La pièce avait été créée le 25 août 2017 dans le cadre de la Ruhtriennale en Allemagne, mais comme le précise Philippe Manoury, en inventant le terme de Thinkspiel, il montre bien par là le cheminement de la pensée qui fait de cette oeuvre une pièce en mouvement, un puzzle qui se réinvente au fil des répétitions pour trouver sa forme arrêtée le soir de la première. Et cette forme de collage convient bien au propos de l'oeuvre. Puisque, pour l'histoire, elle joue sur le représentation de la représentation et de nos représentations d'une représentation.
En trois parties (décidément les triptyques sont en vogue), "kein licht" va balayer le XXIème siècle de la catastrophe nucléaire d'une manière très engagée.

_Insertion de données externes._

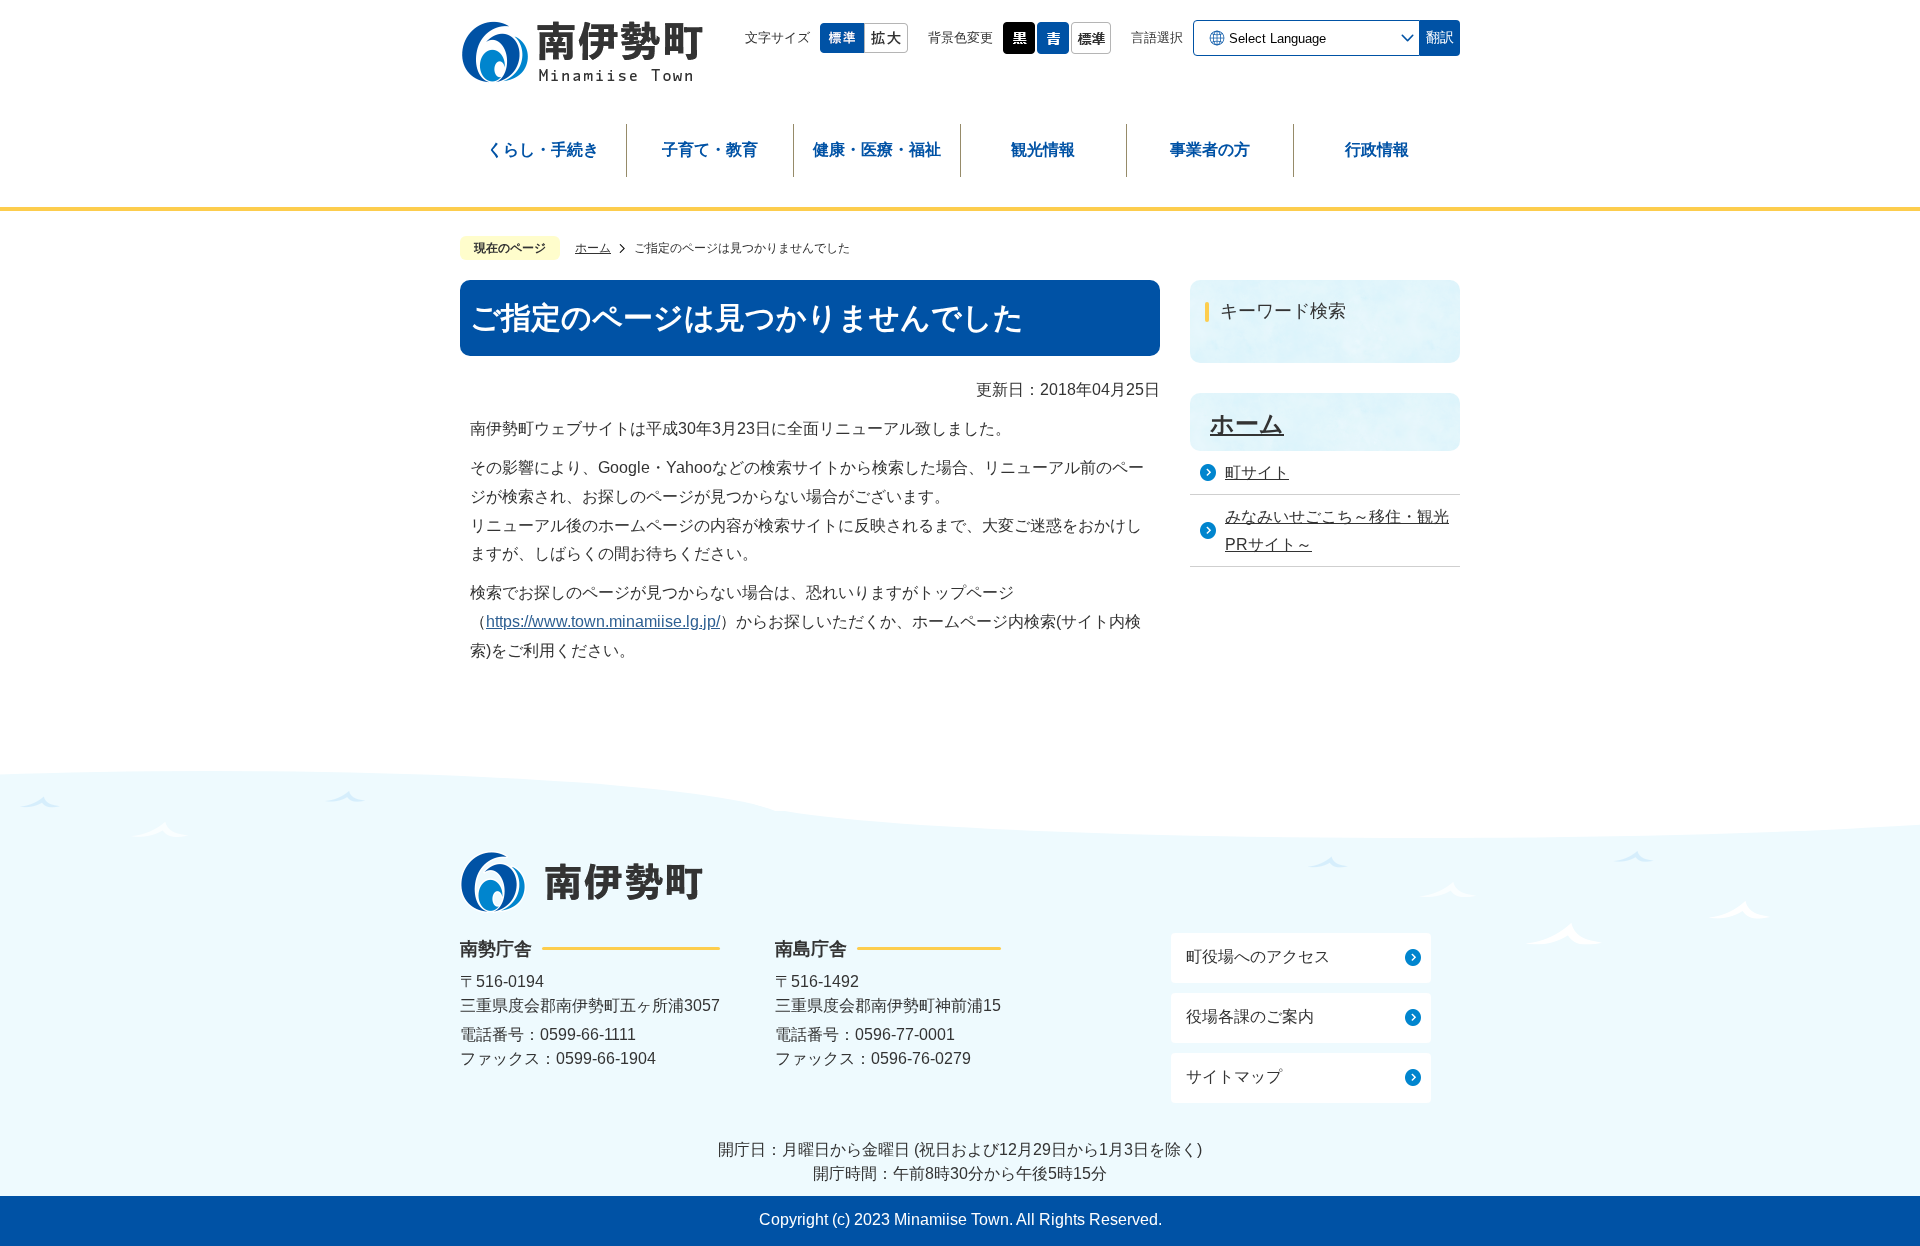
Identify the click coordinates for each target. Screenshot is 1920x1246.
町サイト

Démarrant par le cataclysme de Fukushima en 2011, avec des images de mer post-apocalyptiques projetées en fond de scène, la pièce (et les deux protagonistes principaux, non nommés) interroge ce qui peut advenir quand il n'y a plus rien: plus de lumière, plus de son (on ne s'entend plus parler, plus de corps, plus de musique, plus d'avenir, plus de larmes, plus de jugement.
Musica 2017 - ONR - Kein Licht - Philippe Manoury |
Pour la deuxième partie, un an après sur le terrain de la catastrophe, dans une terre polluée, laissée aux chiens, tous vont mourir, même les chiens. 170.000 personnes doivent être évacuées et l'on se refuse de voir la réalité, les responsables nient leur responsabilité, la responsabilité a aussi disparu. Les solutions sont extrêmes, les pays s'engagent dans des choix aberrants pour s'en dédouaner, sans concertation. Tout est non-dit. Et même le compositeur laisse la main à la machine, l'ordinateur pour créer la musique comme une réaction en chaîne. Et chacun doit prendre conscience de sa propre responsabilité dans cette énorme chaîne de l'énergie que nous nous sommes construite et à laquelle nous sommes liés.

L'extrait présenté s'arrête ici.